I must pause here to share the preliminary findings of a study conducted by our Umbrella partners BMD. The findings state that the Umbrella, contesting as such, has the opportunity to win at least 32 percent more votes from voters who say they are waiting for the Umbrella to present its message and policy offerings to them and to demonstrate that it is a durable entity that will endure well after the 2014 elections. The voters are saying it is up to us as the Umbrella to present ourselves to them and they are ready, willing and yearning to vote for us.The study reveals something else which we have known but ignored over many years. Our message and policy offerings must be presented to the electorate not in political rallies, which have become the latest vogue practice in our party. The message must be presented in sustained house to house and community meetings where the voters can engage with us meaningfully and ask questions.

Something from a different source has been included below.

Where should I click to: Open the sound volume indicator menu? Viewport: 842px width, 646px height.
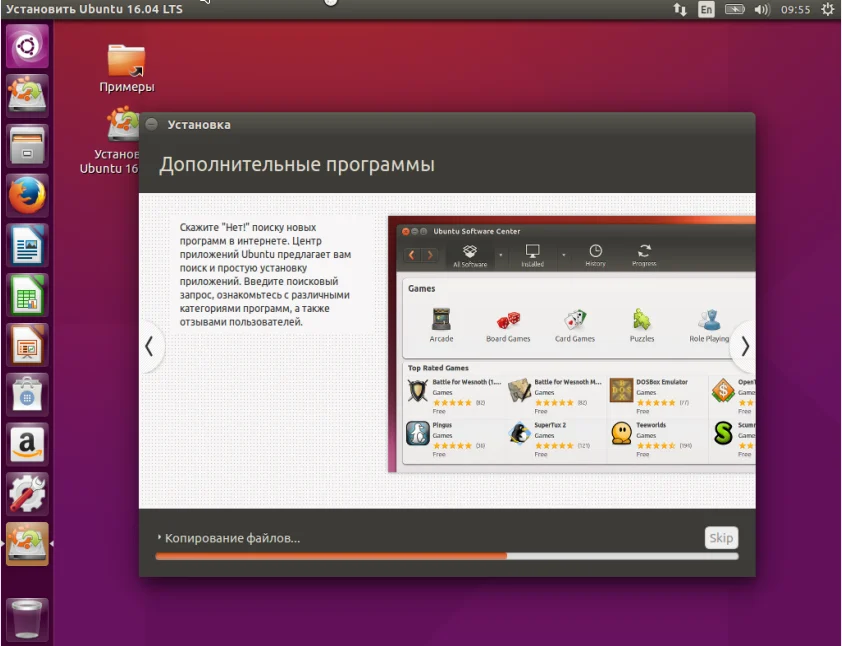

The study concludes further that the voter in the 2014 elections rejects any electioneering that focuses on individuals and wants to hear concrete answers to real problems facing the country. The voter wants to see stability both in the contesting organisations and reassurances that the country will not be plunged into chaos and instability. It is for these reasons that the stability of our organisation must be understood by all members to be most sacrosanct and must be preserved. It has the potential to inspire confidence in our organisation and offer the assurances the voters are looking for. In-fighting and petty squabbling over constituencies will only bring about a diminution of the credibility that the party has steadily regained over the last three years. Vacuous rhetoric must give way to practical involvement with the people. Activists must retreat from Facebook and descend into the streets and pavements of our cities and townships to spread the message of the Umbrella.

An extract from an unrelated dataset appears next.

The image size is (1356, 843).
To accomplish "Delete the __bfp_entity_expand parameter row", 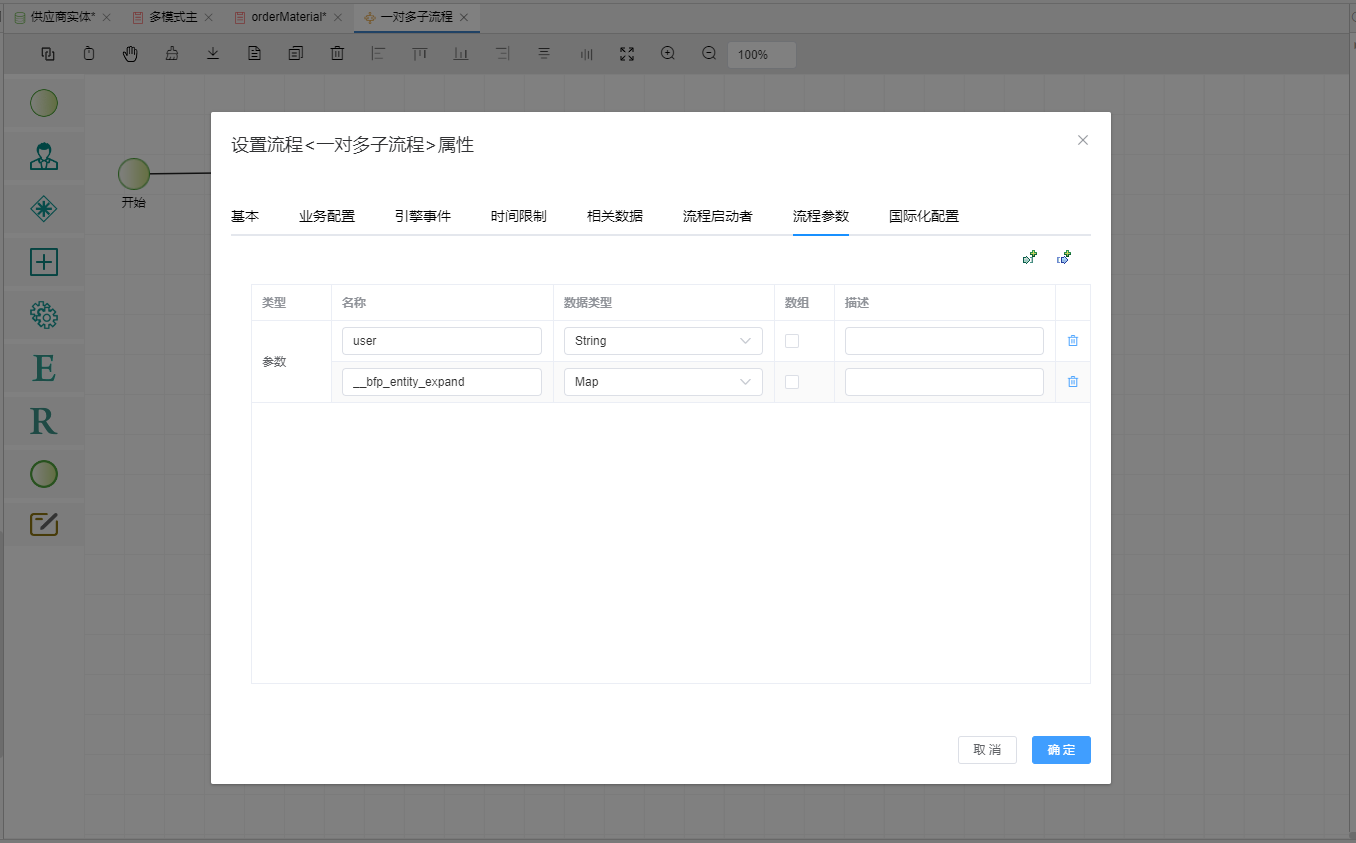I will [1072, 382].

On other fronts the party continues to struggle financially, operating on a dwindling income stream which comprises just the monthly contributions of its elected representatives and handouts from the occasional donor.Members are failing to honour their financial obligations to the party.We were able, under the Presidency and with the involvement of the Publicity Secretary to gather a number of Comrades who are either in business or gainful employment and whose identities may not be revealed, to create a focus group that will contribute monthly toward the funding of certain specific projects within the party. This group is still nascent but should generate an additional source of assistance toward the funding of targeted projects.

We extend the invitation to others in their own localities to establish similar clusters and make monthly contributions to assist the party take care of its recurrent expenditure. Unfortunately the most prolific in terms of generating negative publicity for the party are the least helpful to the party when it comes to putting their money where their mouths are.The party has acquired a membership card printing machine obtained through the personal resources of the President. This machine was intended to assist the party print the membership cards that were to be sold off at P 1,000 a card to generate funds for the party. The response from members has been less than encouraging. The idea was to raise at least P 1000 000 from the first 1,000 cards. Members are still urged to dip their hands into their pockets and acquire these cards and in so doing generously assist the party's fund raising efforts.

BOKO is President of Botswana National Front. This is an abridged part of the speech he presented at the recent National Congress held in Ghanzi.